▶ [SELECTED PASSAGE]
Kaohoon Morning Brief – 15 November 2022

1) FSS expects bullish sentiment in SET Index after lower-than-expected U.S. PPI for October

Finansia Syrus Securities (FSS) expected the SET to move sideways-to-sideways-up within 1,623-1,640 points, supported by the bullish sentiment from the lower-than-expected U.S. PPI for October (+0.2% M-M, +8% Y-Y), in line with its CPI last week. As a result, the Dollar Index and the U.S. bond yields are still on their downward path, in line with the optimism that the Fed would slow down its rate hikes in the next three meetings.

Although the 3Q22 earnings were significantly lower than estimates, it was due to energy and petrochemical, while domestic and reopening plays recovered sharply. Hence, the market’s EPS should have a limited downside. Also, the market has looked past it to robust 4Q22-2023. Generally, FSS maintained its bullish view of the Thai economic outlook, the return of a current account surplus, and the rising Baht outlook, which supports mid-to-long-term fund inflows.

▶ [GIVEN DATA]
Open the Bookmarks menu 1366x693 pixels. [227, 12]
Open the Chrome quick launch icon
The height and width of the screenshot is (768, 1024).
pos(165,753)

▶ [TASK SET]
a) From the SET Index market brief, list everything FSS kept a bullish view of.
b) Carry on the SET Index market brief from its final sentence.
The material has nothing to do with the market brief.

▶ [RESPONSES IN ORDER]
a)
- the Thai economic outlook
- the return of a current account surplus
- the rising Baht outlook

b)
 

2) BofA says clients are selling energy stocks as sector remains cheap and underowned

The Bank of America says clients are selling energy stocks as the sector remains historically cheap.

The firm stated that clients were bigger buyers of stocks in cyclical sectors than defensive sectors, which was a reversal from the trend it had seen for the last two months.

The Bank of America’s tactical quant framework still favors energy (#1 sector for 17 consecutive months) and the sector remains historically cheap and underowned.

 

3) Amazon’s corporate and tech workforce are being laid off

Amazon began its layoff in corporate and tech workforce on Tuesday after it was widely reported that the company planned to cut about 10,000 jobs or 13% of its staff, mostly in retail, devices and human resources, including Alexa and the Luna cloud gaming unit, in an effort to reduce costs.

A mass hiring occurred during the early stage of Covid-19 outbreak after the company nearly doubled its workforce by the end of 2021 from 798,000 employees globally to 1.6 million.

 

4) US 3Q22 household debt soars at fastest pace since 2008

US household debt accelerated at the fastest annual pace since 2008 in the third quarter of 2022. Credit-card balances soared despite a multi-decade high of interest rates that lenders charge consumers.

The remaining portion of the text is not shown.